[JURIST] The UK Ministry of Justice [official website] released figures [text, PDF] Thursday demonstrating a record number of suicides and other deaths in prisons in England and Wales in 2016. Many experts and politicians [Guardian report] have attributed the findings to overcrowding and a cut in funding and staffing. UK Justice Secretary Elizabeth Truss [official profile] responded [press release] to the statistics:
Since becoming Justice Secretary, I have been clear that the violence, self-harm and deaths in our prisons are too high. I have taken immediate action to stabilise the estate. … These are long-standing issues that will not be resolved in weeks or months but our wholescale reforms will lay the groundwork to transform our prisons, reduce reoffending and make our communities safer.
In November Truss announced [BBC report] significant prison reforms to add officers, drug tests and more autonomy in the system.

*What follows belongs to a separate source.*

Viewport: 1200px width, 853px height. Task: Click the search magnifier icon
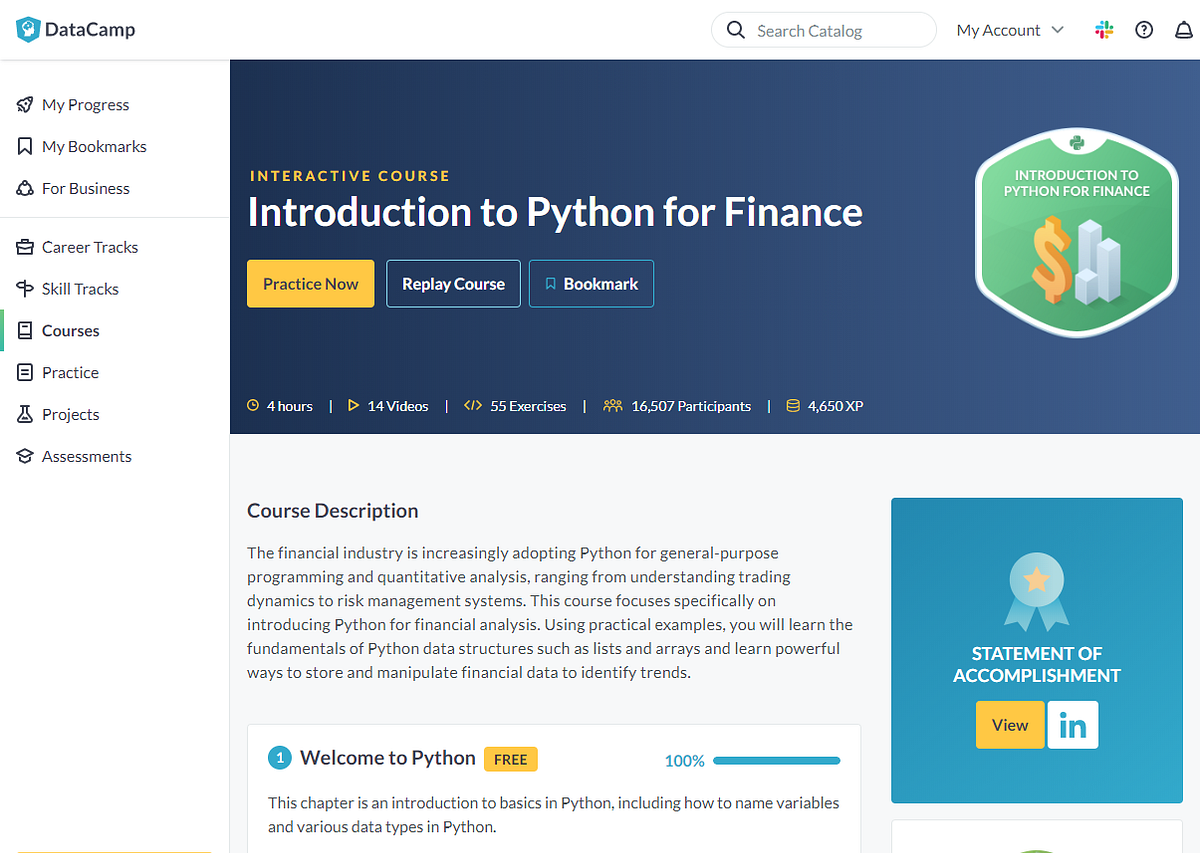(x=735, y=29)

Prisoner issues have been prominent across the world. Following a clemency order issued by President Pierre Nkurunziza, Burundi’s government began releasing [JURIST report] scores of prisoner earlier this month. Also this month Romanian President Klaus Iohannis said that a referendum [JURIST report] on the government’s plan to pardon thousands of prisoners was needed after thousands protested the proposal. The American Civil Liberties Union of Hawaii filed a complaint [JURIST report] with the US Department of Justice in January, stating that overcrowding in the state correctional facilities is resulting in violations of the prisoners’ Eighth and Fourteenth Amendment rights. In December Bolivian President Evo Morales pardoned 1,800 prisoners [JURIST report] in a continued attempt to cut down on prison overcrowding.